— Short task 1 —
From the sheepdog mailing-list post, retype the part that opens with the words containing "The detail of" and closes with "membership (called epoch).".
— Short task 2 —
Answer these questions from the sheepdog mailing-list post, one answer per line:
(a) How many nodes are in the cluster being shut down and restarted?
(b) What is the membership that B and C update called?
(c) When B restarts, which sheep exits, and why?

— Selected extract —
[sheepdog-users] Single-node sheepdog for testing

Fri Apr 18 04:41:30 CEST 2014

On Fri, Apr 18, 2014 at 10:16 AM, Scott Devoid <devoid at anl.gov> wrote:
> Thanks Hitoshi,
>
> So I am seeing some interesting behavior when I try to shutdown and restart
> my 3 node cluster:
>
> $ for pid in `pgrep | sheep`; do kill -15 $pid; sleep 2; done
> $ for i in 0 1 2; do sheep -c local -d /path/to/store/$i -z $i -p 700$i;
> sleep 1; done
>
> Shutdown works fine, but when I go to start the cluster up the first member
> fails when the second joins. I think this is because the second member has a
> later epoch than the first.
>
> Here is the tail of the first member logs:
> http://paste.openstack.org/show/76195/
>
> Let me know if I am doing things incorrectly.

A little bit follow up:

As you say, the problem is caused by the difference of epoch numbers.

The detail of the problem is like below:
1. sheep A, B, and C form a cluster
2. kill command kills A, and the killing is notified to B and C. So B
and C update their membership (called epoch).
3. the for loop kills B and C with 2 seconds interval
4. restart sheeps, the second for loop restarts A
5. the for loop restarts B. B's membership is newer than A. So A exits
voluntary because it doesn't know the latest membership.

Thanks,
Hitoshi

— Data lines —
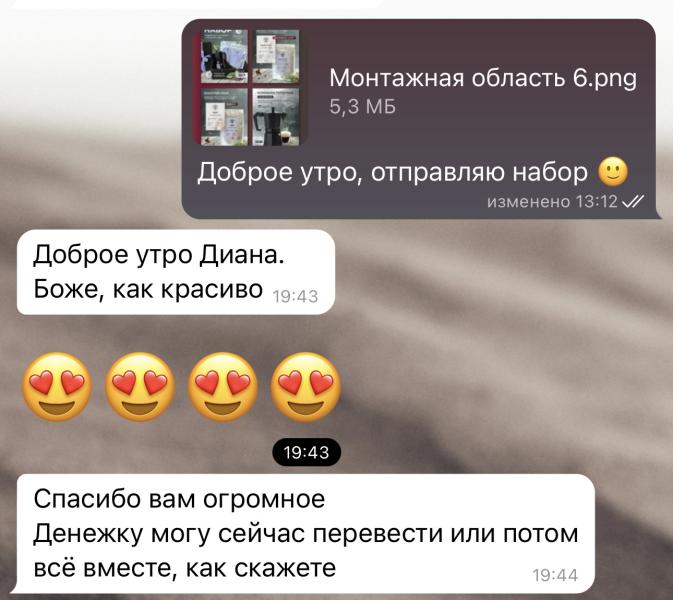The width and height of the screenshot is (673, 600).
Task: Click the изменено 13:12 edited timestamp
Action: 552,201

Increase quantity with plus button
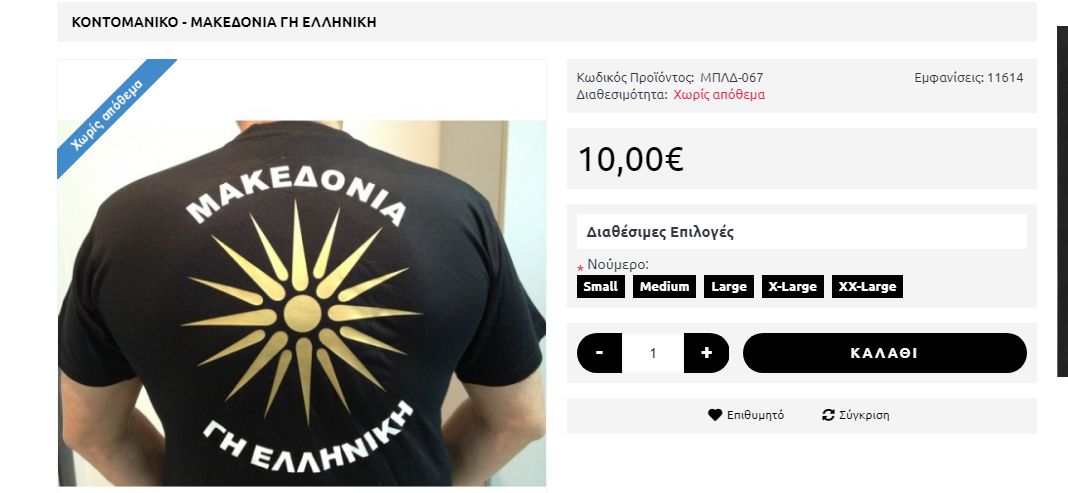click(x=706, y=353)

— Finished answer 1 —
The detail of the problem is like below:
1. sheep A, B, and C form a cluster
2. kill command kills A, and the killing is notified to B and C. So B
and C update their membership (called epoch).

— Finished answer 2 —
(a) Three.
(b) Epoch.
(c) Sheep A exits, because it doesn't know the latest membership.